Almost every weekend for four decades, a Cambodian market has popped up in South Philadelphia FDR Park. It has been a cultural touchstone for many Cambodian immigrants, refugees, and first-born Americans.
“My first time tasting of our Cambodian street food was here at the park,” said Sarun Chan, 37, who was born of Cambodian parents in a refugee camp in Thailand during Cambodia’s civil war, and immigrated to Philadelphia when he was 3 years old. He is now the executive director of the Cambodian Association of Greater Philadelphia.
He remembers as a kid getting his first taste of Cambodian barbeque on skewers in FDR Park, and sipping sweet, neon-colored cane juice out of little plastic bags through a straw.

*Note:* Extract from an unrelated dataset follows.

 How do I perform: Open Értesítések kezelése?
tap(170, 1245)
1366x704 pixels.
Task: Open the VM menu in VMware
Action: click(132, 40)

“If you took photographs, if there were photographs back in the 80s, it looked like you were in Cambodia,” said Chan.
The marketplace, which is mostly Cambodian and includes other Southeast Asian vendors, has survived for decades, with vendors passing down their businesses to their children, with some formal organizational structure and little support from the city.

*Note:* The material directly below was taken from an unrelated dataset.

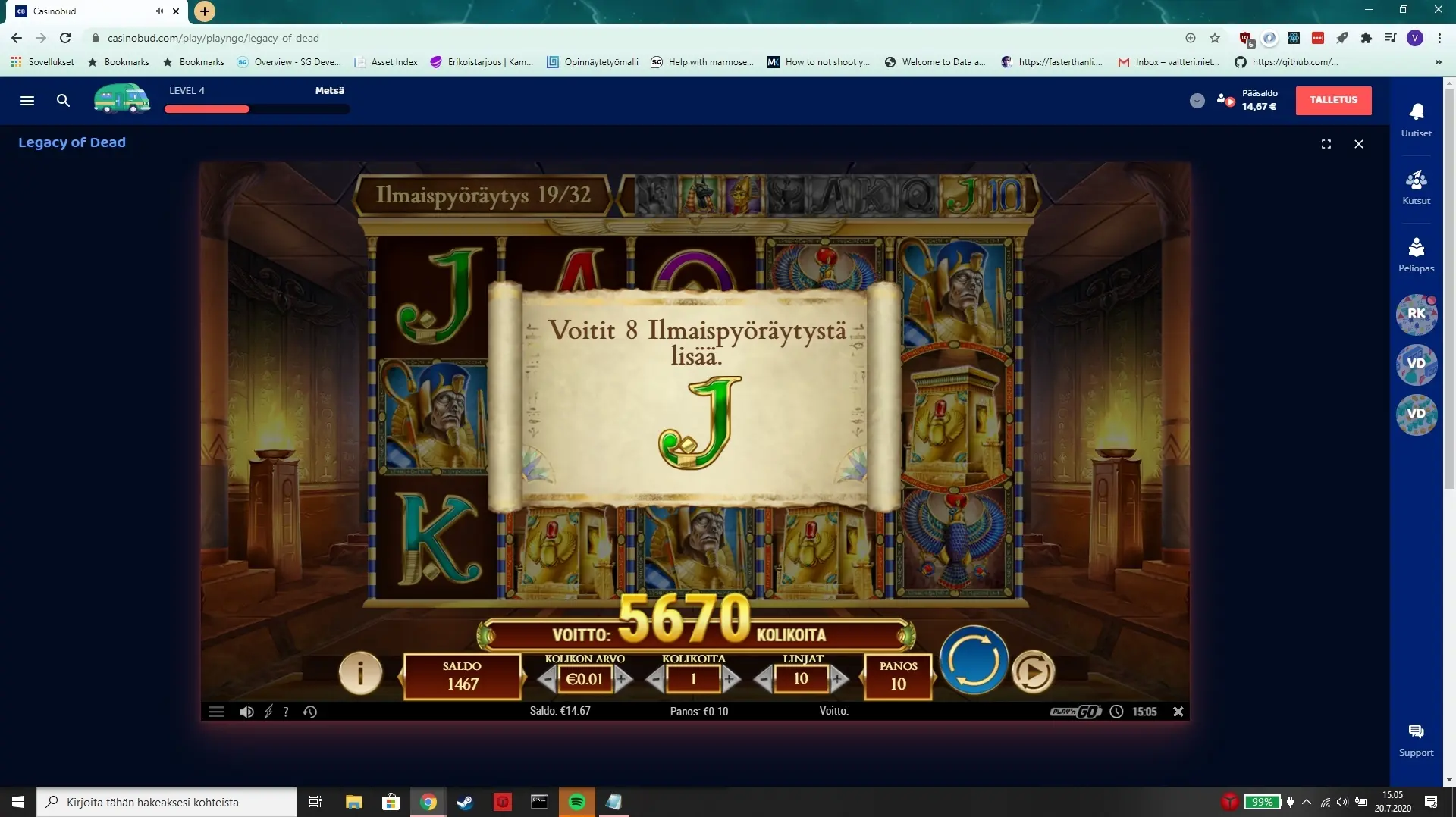Open game history clock icon
Screen dimensions: 1456x817
tap(309, 712)
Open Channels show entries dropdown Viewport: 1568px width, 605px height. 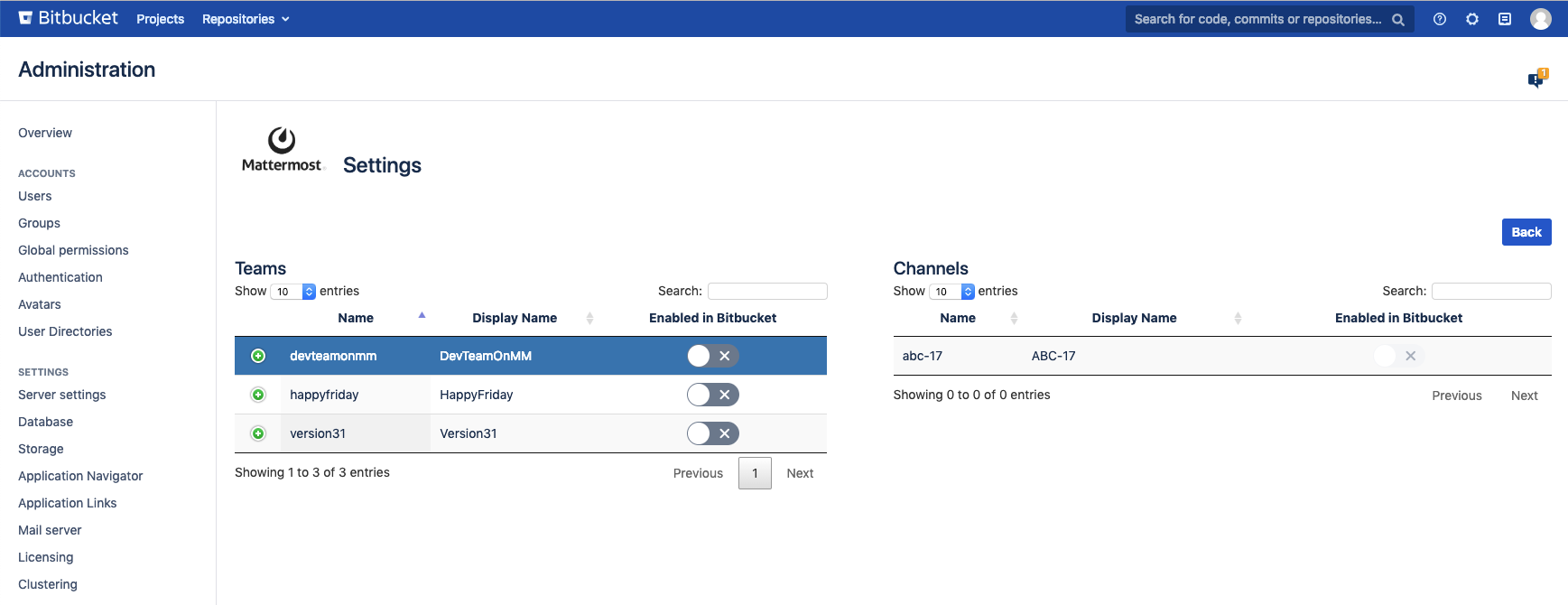tap(952, 292)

Now, the Philadelphia Department of Commerce has granted $100,000 to the Cambodian Association to set about planning how the marketplace can become a permanent part of FDR Park.
“The Cambodian Association of Greater Philadelphia and the Southeast Asian community have been driving economic growth and building Philly’s reputation as the big city with the richest and most diverse food scene in the country,” said city Commerce Director Anne Nadol.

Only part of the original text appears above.